Problem:
The answer must consist of each line below that holds the word "entry", copied as it stands.

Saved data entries
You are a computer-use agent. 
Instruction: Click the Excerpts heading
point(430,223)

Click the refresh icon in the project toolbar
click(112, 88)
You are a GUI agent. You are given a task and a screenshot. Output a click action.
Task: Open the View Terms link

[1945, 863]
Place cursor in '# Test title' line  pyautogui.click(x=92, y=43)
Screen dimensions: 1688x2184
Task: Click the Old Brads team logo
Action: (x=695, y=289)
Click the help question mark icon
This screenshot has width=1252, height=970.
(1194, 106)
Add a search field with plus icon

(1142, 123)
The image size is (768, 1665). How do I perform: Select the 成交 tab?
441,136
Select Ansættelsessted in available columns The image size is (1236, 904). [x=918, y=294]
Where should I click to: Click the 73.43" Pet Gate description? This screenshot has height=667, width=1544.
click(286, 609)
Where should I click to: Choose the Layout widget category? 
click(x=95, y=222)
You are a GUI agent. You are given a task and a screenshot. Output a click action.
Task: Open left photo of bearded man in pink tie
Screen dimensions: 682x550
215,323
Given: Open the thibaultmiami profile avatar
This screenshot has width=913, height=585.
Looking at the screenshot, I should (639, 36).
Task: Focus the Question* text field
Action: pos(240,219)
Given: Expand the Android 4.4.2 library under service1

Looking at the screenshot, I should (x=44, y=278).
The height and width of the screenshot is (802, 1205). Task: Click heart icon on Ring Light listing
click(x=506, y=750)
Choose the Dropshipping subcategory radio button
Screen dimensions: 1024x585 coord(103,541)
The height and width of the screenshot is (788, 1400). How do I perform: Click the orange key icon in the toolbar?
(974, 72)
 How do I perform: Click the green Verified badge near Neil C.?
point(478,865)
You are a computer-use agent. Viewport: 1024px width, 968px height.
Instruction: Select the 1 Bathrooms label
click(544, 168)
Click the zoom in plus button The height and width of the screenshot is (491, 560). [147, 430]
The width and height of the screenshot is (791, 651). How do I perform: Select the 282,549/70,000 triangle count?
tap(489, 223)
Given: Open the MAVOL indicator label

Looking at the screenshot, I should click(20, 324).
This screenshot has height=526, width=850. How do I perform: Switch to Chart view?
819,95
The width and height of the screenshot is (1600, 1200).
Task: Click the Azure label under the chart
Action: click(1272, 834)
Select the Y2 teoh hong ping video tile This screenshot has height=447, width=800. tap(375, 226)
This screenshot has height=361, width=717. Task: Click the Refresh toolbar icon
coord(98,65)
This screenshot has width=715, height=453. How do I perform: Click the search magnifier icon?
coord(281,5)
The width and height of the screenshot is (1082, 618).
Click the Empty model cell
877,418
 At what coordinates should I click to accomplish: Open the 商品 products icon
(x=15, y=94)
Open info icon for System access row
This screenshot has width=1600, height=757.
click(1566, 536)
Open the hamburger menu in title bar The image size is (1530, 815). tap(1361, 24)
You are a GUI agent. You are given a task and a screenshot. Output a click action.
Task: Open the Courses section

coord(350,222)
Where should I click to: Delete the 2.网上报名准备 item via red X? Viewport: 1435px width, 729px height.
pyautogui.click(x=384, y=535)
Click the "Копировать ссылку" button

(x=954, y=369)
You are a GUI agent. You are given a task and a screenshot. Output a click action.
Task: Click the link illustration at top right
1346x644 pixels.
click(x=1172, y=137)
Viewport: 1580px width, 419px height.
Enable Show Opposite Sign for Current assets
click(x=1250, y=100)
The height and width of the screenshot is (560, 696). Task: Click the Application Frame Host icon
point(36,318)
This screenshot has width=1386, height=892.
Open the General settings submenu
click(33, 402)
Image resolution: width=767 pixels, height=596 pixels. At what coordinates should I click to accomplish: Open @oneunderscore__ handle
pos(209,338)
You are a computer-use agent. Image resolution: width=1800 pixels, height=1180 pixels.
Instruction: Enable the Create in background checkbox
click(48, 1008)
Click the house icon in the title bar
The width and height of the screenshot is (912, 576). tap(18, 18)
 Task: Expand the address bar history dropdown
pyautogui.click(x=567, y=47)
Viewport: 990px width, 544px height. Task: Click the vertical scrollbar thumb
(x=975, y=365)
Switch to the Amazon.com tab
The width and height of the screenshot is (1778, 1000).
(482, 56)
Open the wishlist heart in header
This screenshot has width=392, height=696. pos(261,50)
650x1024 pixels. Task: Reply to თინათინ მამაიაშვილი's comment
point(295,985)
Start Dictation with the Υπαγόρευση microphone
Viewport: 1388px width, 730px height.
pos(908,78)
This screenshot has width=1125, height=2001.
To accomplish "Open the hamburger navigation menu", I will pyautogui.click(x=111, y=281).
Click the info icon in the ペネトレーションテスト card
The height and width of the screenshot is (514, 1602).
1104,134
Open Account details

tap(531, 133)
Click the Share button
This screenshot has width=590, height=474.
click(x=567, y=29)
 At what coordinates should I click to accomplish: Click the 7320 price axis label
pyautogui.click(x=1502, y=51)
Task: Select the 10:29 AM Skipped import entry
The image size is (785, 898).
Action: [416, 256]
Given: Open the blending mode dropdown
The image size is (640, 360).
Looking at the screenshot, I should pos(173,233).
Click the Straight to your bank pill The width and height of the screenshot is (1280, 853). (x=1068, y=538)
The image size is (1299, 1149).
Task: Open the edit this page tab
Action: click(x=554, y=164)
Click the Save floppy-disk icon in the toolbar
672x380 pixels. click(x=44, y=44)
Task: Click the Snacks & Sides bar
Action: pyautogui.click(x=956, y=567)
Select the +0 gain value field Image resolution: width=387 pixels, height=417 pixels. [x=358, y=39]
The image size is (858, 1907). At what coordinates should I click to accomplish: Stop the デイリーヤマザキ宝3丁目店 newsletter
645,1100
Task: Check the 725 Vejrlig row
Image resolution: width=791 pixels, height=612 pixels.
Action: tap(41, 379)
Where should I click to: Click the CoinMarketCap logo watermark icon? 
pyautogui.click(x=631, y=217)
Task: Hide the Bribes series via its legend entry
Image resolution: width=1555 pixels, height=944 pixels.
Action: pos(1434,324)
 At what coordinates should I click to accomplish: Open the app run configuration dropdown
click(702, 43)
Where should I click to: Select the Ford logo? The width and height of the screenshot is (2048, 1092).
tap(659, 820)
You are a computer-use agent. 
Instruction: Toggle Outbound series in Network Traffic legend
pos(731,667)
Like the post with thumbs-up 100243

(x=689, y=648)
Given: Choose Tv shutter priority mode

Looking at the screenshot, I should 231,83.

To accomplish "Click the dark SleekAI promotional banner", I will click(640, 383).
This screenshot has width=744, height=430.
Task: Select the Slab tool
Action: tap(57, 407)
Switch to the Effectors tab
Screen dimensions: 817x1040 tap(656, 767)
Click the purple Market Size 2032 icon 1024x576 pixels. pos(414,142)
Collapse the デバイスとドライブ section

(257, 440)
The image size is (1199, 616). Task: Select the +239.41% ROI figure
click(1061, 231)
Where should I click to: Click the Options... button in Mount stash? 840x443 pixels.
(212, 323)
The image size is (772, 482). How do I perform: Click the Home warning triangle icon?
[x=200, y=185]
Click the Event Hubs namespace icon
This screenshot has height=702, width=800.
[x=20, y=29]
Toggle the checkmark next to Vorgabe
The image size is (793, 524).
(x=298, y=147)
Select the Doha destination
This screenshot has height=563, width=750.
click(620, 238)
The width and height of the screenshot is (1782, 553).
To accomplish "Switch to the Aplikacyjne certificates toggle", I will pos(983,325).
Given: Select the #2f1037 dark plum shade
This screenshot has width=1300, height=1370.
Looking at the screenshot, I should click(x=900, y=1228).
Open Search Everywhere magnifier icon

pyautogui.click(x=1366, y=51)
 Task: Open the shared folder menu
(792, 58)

Response to the exercise:
Task: Select the 10:29 AM Skipped import entry
Task: Hide the Bribes series via its legend entry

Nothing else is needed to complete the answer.